++++ Records for the task ++++
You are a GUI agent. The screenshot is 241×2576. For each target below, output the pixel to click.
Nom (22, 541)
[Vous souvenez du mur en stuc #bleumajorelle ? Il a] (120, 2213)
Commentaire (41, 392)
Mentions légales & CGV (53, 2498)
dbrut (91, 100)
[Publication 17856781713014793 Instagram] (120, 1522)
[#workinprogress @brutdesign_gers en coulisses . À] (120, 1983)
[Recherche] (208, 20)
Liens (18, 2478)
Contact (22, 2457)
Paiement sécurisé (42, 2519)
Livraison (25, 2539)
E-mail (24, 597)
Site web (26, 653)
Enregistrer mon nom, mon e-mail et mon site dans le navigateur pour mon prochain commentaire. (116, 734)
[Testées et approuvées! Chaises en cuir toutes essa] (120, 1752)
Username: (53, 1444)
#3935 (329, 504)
++++
++++ Records for the task ++++
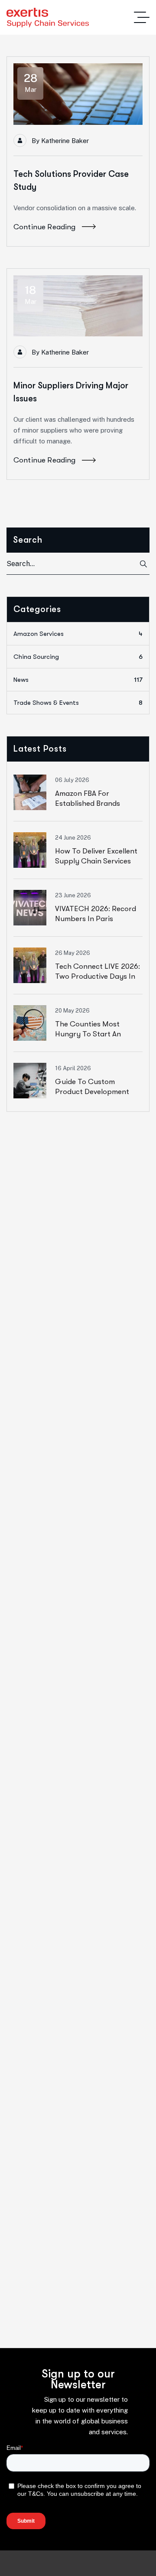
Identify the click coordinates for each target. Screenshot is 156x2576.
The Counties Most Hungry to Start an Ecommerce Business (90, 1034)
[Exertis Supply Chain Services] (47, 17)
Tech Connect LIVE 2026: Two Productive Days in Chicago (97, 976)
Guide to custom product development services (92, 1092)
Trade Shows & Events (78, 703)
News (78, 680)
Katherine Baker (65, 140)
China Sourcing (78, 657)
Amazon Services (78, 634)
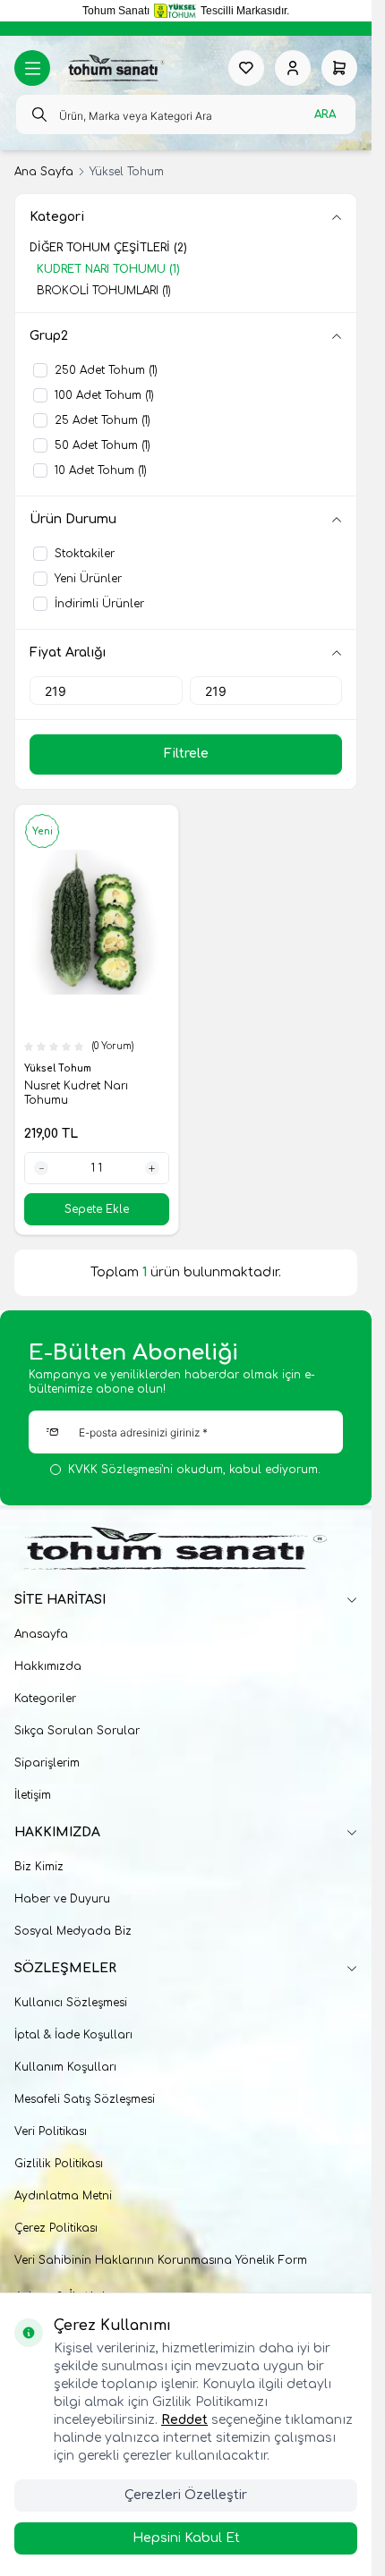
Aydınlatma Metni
++++
* **Work to complete**:
Transcribe each line of the data above, unaltered, from the one where "You are a GUI" appears to the one where "#3935 (329, 504)" appears, inclusive of both.

* **Completed exercise**:
You are a GUI agent. The screenshot is 241×2576. For each target below, output the pixel to click.
Nom (22, 541)
[Vous souvenez du mur en stuc #bleumajorelle ? Il a] (120, 2213)
Commentaire (41, 392)
Mentions légales & CGV (53, 2498)
dbrut (91, 100)
[Publication 17856781713014793 Instagram] (120, 1522)
[#workinprogress @brutdesign_gers en coulisses . À] (120, 1983)
[Recherche] (208, 20)
Liens (18, 2478)
Contact (22, 2457)
Paiement sécurisé (42, 2519)
Livraison (25, 2539)
E-mail (24, 597)
Site web (26, 653)
Enregistrer mon nom, mon e-mail et mon site dans le navigateur pour mon prochain commentaire. (116, 734)
[Testées et approuvées! Chaises en cuir toutes essa] (120, 1752)
Username: (53, 1444)
#3935 (329, 504)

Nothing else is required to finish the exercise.